Pearls and Other Issues
Key facts to keep in mind regarding Carney complex are as follows:
- When neither parent of an individual with Carney complex has the pathogenic gene variant or any clinical features of Carney complex, the affected patient likely has a de novo mutation.
- Carney complex is diagnosed by either of the following: 1) spotty skin pigmentation (lentigines, blue nevi), endocrine tumors (PPNAD, GH, thyroid nodules), myxomas (cardiac, breast, skin), and nonendocrine tumors (psammomatous melanotic schwannomas, ovarian cysts, LCCSC) or 2) one of the above criteria plus the presence of or first-degree relative with the PKAR1A mutation. Cushing syndrome is the most common clinical manifestation of Carney complex and requires lifelong treatment to avoid the complications of hypercortisolism.
- Mortality is related primarily to cardiac myxomas, psammomatous melanotic schwannomas, carcinomas, and metastatic tumors.

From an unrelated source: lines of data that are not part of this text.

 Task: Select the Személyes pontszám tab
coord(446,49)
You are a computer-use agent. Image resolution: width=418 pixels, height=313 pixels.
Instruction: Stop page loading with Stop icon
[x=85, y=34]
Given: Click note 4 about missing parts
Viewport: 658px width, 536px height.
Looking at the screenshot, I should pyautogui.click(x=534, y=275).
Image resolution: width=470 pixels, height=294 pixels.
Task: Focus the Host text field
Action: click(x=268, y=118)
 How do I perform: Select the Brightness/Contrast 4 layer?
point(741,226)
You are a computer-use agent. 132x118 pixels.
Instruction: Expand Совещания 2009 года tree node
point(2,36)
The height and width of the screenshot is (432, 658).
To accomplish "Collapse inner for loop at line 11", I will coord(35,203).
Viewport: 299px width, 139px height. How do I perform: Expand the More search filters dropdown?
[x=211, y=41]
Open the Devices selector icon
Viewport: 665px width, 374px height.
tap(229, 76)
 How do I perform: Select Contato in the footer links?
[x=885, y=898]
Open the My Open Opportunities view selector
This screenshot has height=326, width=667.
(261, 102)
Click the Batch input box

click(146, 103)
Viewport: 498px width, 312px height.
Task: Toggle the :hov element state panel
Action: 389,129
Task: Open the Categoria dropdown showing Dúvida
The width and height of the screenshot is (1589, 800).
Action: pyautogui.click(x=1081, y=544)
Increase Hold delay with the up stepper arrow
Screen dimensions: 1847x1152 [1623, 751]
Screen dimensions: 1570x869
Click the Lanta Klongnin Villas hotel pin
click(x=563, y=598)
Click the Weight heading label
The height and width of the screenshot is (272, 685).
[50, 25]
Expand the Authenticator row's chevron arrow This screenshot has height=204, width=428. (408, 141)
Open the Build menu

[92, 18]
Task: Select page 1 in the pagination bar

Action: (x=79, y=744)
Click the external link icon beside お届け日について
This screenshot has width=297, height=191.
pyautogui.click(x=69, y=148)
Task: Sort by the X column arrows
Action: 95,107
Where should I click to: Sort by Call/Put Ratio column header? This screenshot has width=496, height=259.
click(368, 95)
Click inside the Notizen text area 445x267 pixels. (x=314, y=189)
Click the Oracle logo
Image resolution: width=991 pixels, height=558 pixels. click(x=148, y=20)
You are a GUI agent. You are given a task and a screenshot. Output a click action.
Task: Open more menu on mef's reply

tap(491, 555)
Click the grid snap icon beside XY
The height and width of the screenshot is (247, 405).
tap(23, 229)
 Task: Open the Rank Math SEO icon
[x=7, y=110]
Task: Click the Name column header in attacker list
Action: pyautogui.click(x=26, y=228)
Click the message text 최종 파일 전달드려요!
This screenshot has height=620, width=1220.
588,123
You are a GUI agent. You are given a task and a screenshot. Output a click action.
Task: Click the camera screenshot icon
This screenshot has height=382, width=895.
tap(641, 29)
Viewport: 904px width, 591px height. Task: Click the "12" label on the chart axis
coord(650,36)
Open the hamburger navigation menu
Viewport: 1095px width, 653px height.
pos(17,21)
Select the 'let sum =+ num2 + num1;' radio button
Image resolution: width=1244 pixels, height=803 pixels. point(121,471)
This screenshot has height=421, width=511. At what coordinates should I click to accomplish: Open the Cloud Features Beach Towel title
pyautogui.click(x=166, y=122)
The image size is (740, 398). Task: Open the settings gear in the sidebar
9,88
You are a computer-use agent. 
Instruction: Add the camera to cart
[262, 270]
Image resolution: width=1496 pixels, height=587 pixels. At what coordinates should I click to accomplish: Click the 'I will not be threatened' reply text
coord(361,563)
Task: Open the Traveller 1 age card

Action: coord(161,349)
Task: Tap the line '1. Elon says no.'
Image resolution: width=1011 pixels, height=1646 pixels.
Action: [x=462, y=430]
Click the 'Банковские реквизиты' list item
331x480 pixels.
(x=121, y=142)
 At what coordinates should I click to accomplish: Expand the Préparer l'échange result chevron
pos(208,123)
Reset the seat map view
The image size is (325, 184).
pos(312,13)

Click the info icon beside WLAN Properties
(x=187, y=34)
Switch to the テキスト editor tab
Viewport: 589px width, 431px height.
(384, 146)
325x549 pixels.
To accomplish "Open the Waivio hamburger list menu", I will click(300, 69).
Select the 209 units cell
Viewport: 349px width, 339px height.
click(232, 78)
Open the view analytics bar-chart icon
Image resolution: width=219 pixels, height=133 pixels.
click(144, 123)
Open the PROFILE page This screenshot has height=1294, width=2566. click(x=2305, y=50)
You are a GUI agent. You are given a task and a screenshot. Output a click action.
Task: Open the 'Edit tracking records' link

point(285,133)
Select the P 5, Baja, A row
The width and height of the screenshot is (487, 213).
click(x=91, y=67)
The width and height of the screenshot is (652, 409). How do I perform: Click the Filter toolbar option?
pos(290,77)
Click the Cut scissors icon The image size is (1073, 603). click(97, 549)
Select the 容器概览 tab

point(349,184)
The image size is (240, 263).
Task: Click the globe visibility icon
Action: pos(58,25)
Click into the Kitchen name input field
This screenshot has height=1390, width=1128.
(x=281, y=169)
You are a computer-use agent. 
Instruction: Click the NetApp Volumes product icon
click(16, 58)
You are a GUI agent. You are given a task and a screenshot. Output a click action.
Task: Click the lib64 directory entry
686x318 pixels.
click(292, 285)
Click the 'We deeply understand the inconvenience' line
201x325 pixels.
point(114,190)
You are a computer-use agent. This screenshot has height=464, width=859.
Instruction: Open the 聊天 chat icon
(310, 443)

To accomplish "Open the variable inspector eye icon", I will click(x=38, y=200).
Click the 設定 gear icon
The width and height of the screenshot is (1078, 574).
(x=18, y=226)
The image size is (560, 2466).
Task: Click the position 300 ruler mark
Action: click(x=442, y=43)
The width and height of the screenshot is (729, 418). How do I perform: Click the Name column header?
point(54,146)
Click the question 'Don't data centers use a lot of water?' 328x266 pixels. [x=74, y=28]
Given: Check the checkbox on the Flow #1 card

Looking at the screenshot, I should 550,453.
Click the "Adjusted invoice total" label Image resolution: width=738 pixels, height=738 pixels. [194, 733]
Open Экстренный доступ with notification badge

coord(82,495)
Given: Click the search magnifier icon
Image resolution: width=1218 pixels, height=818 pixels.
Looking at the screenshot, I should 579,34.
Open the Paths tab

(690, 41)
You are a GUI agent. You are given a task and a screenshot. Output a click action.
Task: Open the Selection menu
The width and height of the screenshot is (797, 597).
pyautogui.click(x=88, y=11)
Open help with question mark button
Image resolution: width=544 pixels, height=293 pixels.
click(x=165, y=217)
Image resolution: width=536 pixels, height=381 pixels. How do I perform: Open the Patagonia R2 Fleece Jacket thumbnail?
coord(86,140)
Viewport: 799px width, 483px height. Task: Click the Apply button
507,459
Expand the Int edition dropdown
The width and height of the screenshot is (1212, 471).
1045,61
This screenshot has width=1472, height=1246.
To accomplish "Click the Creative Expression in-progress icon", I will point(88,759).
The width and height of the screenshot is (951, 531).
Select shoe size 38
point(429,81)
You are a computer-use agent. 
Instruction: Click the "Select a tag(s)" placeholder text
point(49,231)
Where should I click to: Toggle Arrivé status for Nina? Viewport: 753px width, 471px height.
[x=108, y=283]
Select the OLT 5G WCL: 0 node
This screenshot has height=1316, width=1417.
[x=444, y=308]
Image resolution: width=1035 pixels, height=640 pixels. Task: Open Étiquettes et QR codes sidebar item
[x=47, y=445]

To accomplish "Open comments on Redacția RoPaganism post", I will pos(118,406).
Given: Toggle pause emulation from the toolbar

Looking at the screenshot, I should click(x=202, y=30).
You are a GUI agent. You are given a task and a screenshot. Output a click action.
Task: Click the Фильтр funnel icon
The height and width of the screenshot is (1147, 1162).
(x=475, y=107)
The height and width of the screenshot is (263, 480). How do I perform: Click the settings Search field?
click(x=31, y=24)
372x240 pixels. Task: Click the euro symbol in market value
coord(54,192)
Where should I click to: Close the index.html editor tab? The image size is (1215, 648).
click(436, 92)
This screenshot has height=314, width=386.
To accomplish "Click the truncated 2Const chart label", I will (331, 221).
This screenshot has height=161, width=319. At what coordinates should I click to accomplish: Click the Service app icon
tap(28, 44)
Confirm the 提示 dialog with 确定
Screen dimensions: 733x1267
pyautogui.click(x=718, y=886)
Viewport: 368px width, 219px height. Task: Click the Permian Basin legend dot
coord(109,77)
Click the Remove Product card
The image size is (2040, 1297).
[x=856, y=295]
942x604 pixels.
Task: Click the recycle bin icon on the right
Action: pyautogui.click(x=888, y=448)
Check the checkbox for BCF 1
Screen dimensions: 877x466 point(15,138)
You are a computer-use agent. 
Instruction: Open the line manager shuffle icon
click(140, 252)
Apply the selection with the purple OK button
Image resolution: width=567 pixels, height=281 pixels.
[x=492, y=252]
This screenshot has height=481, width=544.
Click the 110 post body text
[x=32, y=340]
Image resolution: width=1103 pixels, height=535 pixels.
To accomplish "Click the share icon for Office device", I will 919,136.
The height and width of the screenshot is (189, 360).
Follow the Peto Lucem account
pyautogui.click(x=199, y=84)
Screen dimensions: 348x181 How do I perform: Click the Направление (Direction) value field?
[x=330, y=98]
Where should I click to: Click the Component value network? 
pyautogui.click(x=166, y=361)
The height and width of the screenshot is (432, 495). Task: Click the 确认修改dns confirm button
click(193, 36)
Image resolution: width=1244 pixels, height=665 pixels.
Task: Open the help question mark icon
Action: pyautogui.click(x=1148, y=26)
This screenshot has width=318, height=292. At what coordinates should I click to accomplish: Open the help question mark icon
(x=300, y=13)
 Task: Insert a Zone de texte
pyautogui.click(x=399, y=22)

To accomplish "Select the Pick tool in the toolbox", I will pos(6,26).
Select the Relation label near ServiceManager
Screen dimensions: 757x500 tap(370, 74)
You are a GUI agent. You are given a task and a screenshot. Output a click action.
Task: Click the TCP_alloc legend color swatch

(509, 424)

- Treatment is usually adrenalectomy but can sometimes be treated medically with ketoconazole or mitotane.
Enhancing Healthcare Team Outcomes
Patients with Carney complex are at high risk for hypercortisolism. Early identification and management of these patients is imperative in reducing morbidity and mortality. The care of patients with Carney complex necessitates a collaborative approach among healthcare professionals to ensure patient-centered care and improve overall outcomes. This condition is best managed by an interprofessional team, including a cardiologist, cardiac surgeon, endocrinologist, internist, dermatologist, ophthalmologist, and an oncologist. The primary care provider and nurse practitioner should refer these patients or parents to a geneticist for counseling regarding the potential risks for the offspring. The availability of prenatal and preimplantation genetic diagnosis should also be discussed. This includes expertise in recognizing the varied clinical presentations across different organ systems. Interprofessional teams have been shown to improve the early detection of Carney complex. Patient and caregiver education about endocrine and cardiac complications is crucial.
A strategic approach involving evidence-based strategies to optimize treatment plans and minimize adverse effects is equally crucial. Ethical considerations must guide decision-making, ensuring informed consent and respecting patient autonomy in treatment choices. Each healthcare professional must know their responsibilities and contribute their unique expertise to the patient's care plan, fostering a multidisciplinary approach. Effective interprofessional communication is paramount, allowing seamless information exchange and collaborative decision-making among the team members. Care coordination plays a pivotal role in ensuring that the patient's journey from diagnosis to treatment and follow-up is well-managed, minimizing errors and enhancing patient safety. By embracing these principles of skill, strategy, ethics, responsibilities, interprofessional communication, and care coordination, healthcare professionals can deliver patient-centered care, ultimately improving patient outcomes and enhancing team performance in the management of Carney complex.